Pengungkapan tentang ide untuk menempatkan siswa yang memiliki masalah di barak TNI disampaikan oleh Dedi Mulyadi pada tanggal 27 April 2025.

Para pelajar yang diantar ke asrama militer merupakan mereka yang menantang untuk dididik atau dicurigai terlibat dalam pergaulan tidak sehat serta perilaku kriminal.

“Selama enam bulan siswa akan dibina di barak dan tidak mengikuti sekolah formal. TNI yang akan menjemput langsung siswa ke rumah untuk dibina karakter dan perilakunya,” kata Dedi Mulyadi.

Rencana program ini akan dimulai pada tanggal 2 Mei 2025 di sejumlah area terpilih yang rentan bencana di Jawa Barat, dalam kerjasama bersama TNI dan Polri.

“Jangan perlu langsung ke seluruh 27 kabupaten/kota.
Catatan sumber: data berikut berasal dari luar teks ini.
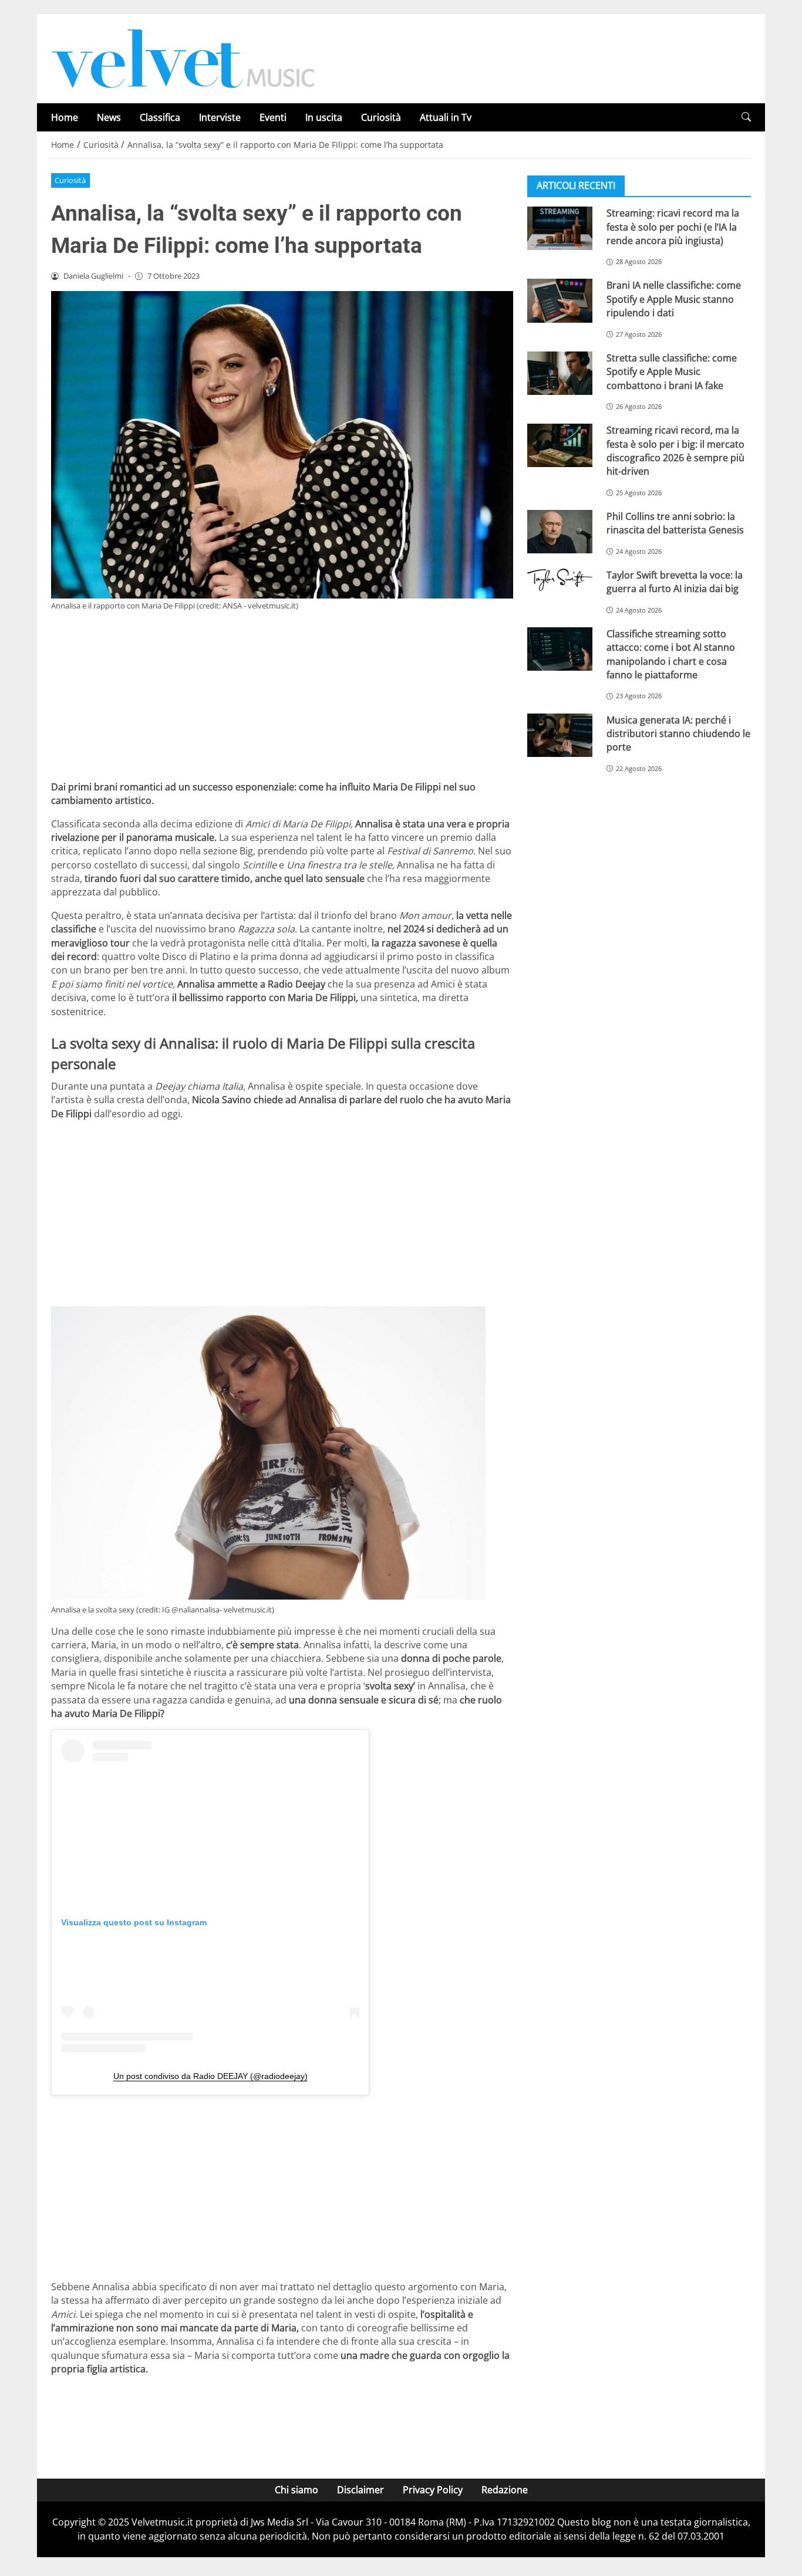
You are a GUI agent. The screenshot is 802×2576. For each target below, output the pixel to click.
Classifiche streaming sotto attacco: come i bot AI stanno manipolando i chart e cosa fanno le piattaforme (670, 654)
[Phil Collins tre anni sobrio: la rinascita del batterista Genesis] (559, 531)
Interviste (220, 117)
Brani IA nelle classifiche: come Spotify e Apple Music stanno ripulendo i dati (673, 299)
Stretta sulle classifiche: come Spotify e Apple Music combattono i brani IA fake (671, 371)
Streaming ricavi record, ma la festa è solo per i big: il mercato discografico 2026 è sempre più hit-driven (675, 451)
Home (64, 117)
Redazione (504, 2489)
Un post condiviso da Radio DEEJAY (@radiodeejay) (210, 2076)
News (109, 117)
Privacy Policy (433, 2489)
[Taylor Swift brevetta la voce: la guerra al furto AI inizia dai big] (559, 580)
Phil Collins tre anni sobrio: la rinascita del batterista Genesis (675, 523)
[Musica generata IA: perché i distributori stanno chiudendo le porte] (559, 734)
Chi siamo (296, 2489)
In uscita (323, 117)
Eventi (273, 117)
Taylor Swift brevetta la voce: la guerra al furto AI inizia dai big (674, 582)
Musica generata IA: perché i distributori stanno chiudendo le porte (678, 733)
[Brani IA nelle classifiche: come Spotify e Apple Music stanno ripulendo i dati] (559, 300)
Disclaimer (360, 2489)
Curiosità (381, 117)
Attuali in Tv (445, 117)
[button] (746, 117)
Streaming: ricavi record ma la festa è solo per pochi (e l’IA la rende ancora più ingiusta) (672, 227)
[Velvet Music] (183, 57)
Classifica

Kami memulainya dari wilayah yang sudah siap serta dinilai rentan terlebih dulu, kemudian secara bertahap,” jelas Dedi yang merupakan anggota Partai Gerindra tersebut.

Kollega partainya yang bertugas sebagai Gubernur Jawa Tengah, Ahmad Luthfi, memberikan tanggapan secara kritis.

Gubernur yang merupakan mantan Wakil Kapolres Solo tahun 2011 itu menilai sudah ada aturan untuk mengatasi kenakalan anak di bawah umur.

“Bila ada anak di bawah umur, kami akan mengembalikannya kepada orang tuanya. Sedangkan untuk anak yang telah berumur dan melanggar hukum, kami akan menyelidiki kasusnya secara mendalam,” jelas Luthfi saat berada di gedung DPR, Senayan, Jakarta, pada hari Rabu, 30 April 2025.

Menurut Luthfi, pedoman dalam menghukum murid yang bandel telah cukup jelas, sehingga dia tidak merasa perlu membuat-membuat hal baru layaknya Dedi Mulyadi.

“Begitulah. Sudah ada peraturannya, mengapa harus dibuat-buat seperti itu? Tidak perlu,” katanya.

“Patuhi aturan yang berlaku. Jika belum cukup usia, otoritas tetap ada. Di sekolah pun demikian, masih ada pihak guru untuk mengembalikan kepada orang tua,” lanjut Luthbi.

Bagaimana pendapat Anda tentang hal ini? Apakah anda setuju dengan gagasan Dedi atau lebih mendukung kritikan Luthfi?